Adverse Selection in the Health Insurance Exchange
Discussant: Stephen Pickett
The challenge eventually impacts individuals who seek coverage on the exchange, since they have to face fewer and less affordable plan choices.
A full assessment of adverse selection on the exchange promotes marketplace stability and consumer welfare. In this paper, we examine the adverse selection among the on-exchange insurees using administrative and claims data from a large U.S. insurer between 2014 and 2017. We focus on two types of adverse selection: riskier insurees’ enrollment in more generous plans, and their strategic decisions on when to enroll and how long to stay covered.
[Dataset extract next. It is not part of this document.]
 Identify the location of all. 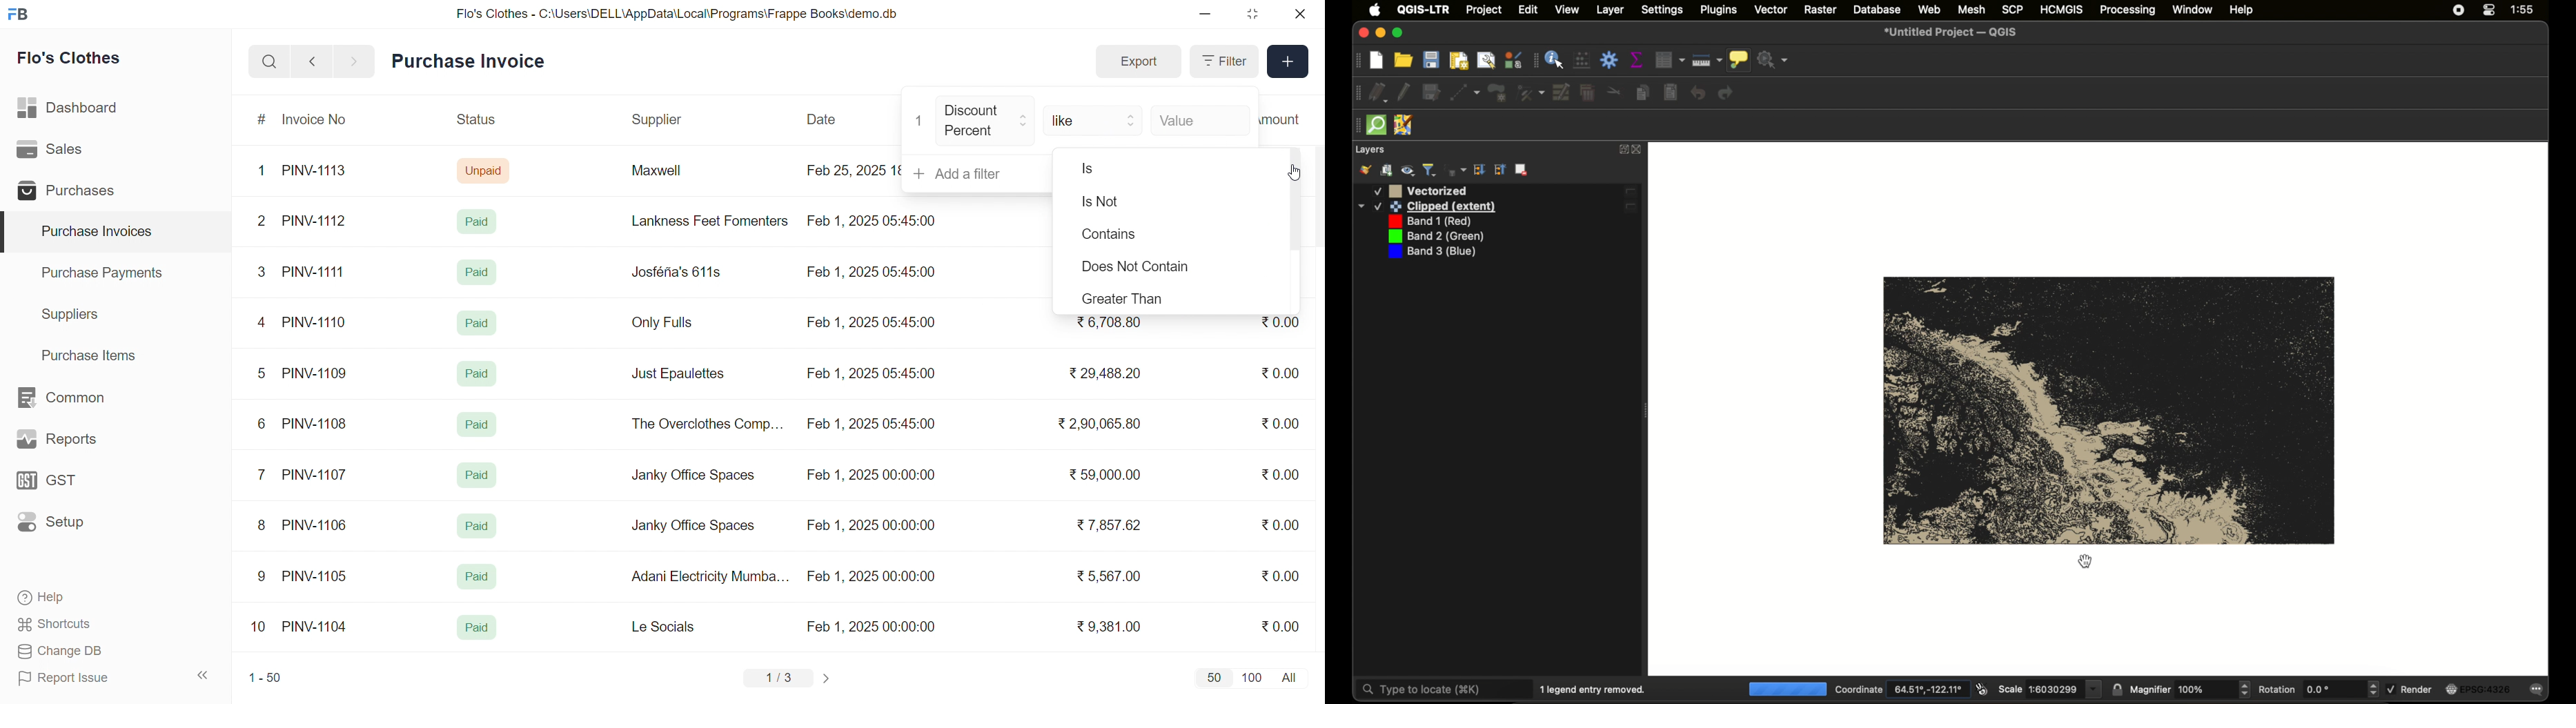
(1292, 676).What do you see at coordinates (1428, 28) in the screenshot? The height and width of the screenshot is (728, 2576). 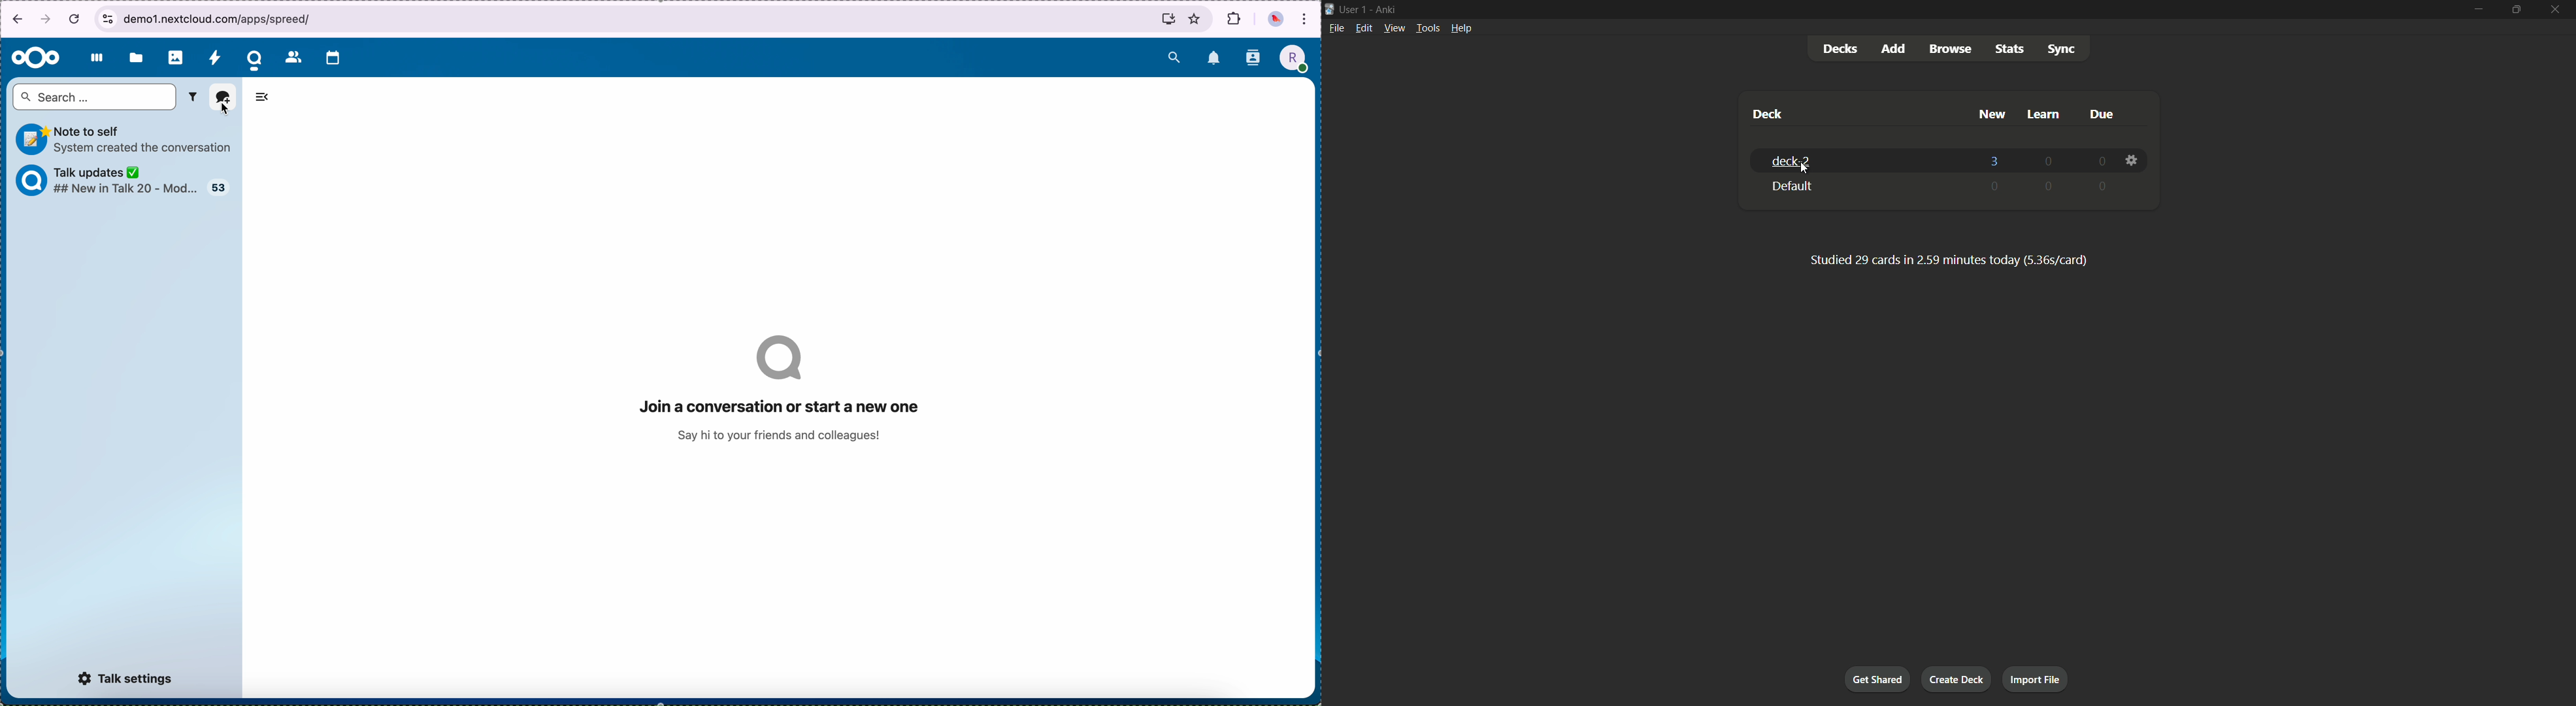 I see `tools menu` at bounding box center [1428, 28].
For adverse selection in plan generosity, we first detect a positive correlation between coverage and expected costs, which attests to the overall adverse selection among on-exchange insurees. We then leverage the similarity in the actuarial levels between on-exchange plans and commercial small-group plans to perform a difference-in-difference (DID) style analysis. In this analysis, we first match plans sold in the two markets based on cost-sharing levels, e.g. identifying “silver-equivalent” and “gold-equivalent” small-group plans. We then regress the expected costs on the full interaction between cost-sharing levels and on-exchange status. Our DID-style estimation quantifies the additional average costs in each non-Bronze tier relative to the Bronze among the on-exchange insurees using the small-group insurees as a comparison. We find clear evidence of adverse selection in all non-Bronze tiers in both on-exchange and small-group plans. The level of selection increases with plan generosity, and is more pronounced among on-exchange insurees than small-group insurees across all tiers.
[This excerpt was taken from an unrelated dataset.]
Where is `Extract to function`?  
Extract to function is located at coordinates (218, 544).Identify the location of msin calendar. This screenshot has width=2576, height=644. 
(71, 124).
For the adverse selection in enrollment timing and enrollment duration, we first conduct a positive correlation test using enrollment periods leading to and following a coverage gap. We detect a positive correlation between coverage and expected costs in enrollment following a coverage gap, but not in those leading to a coverage gap. We then conduct a difference-in-difference-in-difference style regression of the expected costs on the three-way interaction between enrollment duration, cost-sharing levels, and on-exchange status. We find no evidence of adverse selection in enrollment duration among small-group insurees. For on-exchange insurees, only those who enroll in Gold or Platinum are making strategic enrollment choices, based on analysis of enrollment duration and costs; In our survival analysis on enrollment duration, we find premium subsidy receipt significantly increases an on-exchange insuree’s probability to stay in coverage.